EXERCISE DIRECTIONS -
Pick out each line below that contains the word "labeled" and copy it.

┏━━

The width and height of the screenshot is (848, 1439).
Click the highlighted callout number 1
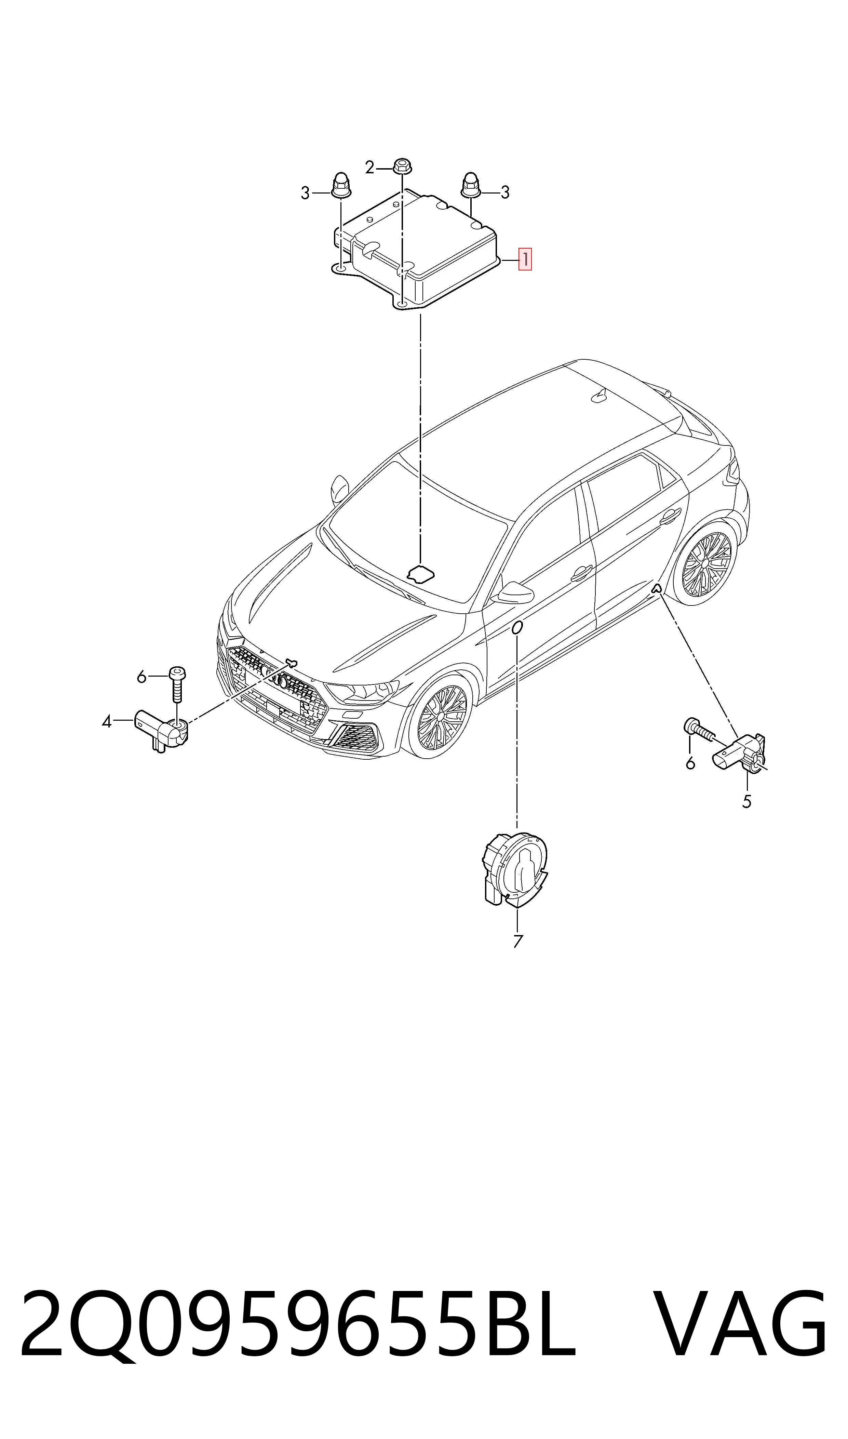(525, 259)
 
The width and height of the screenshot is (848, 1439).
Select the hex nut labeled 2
(402, 166)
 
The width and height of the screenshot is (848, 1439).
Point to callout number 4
(106, 722)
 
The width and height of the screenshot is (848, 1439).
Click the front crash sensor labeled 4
(161, 731)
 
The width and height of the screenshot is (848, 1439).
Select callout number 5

┗━━

THE RESPONSE -
Select the hex nut labeled 2
Click the front crash sensor labeled 4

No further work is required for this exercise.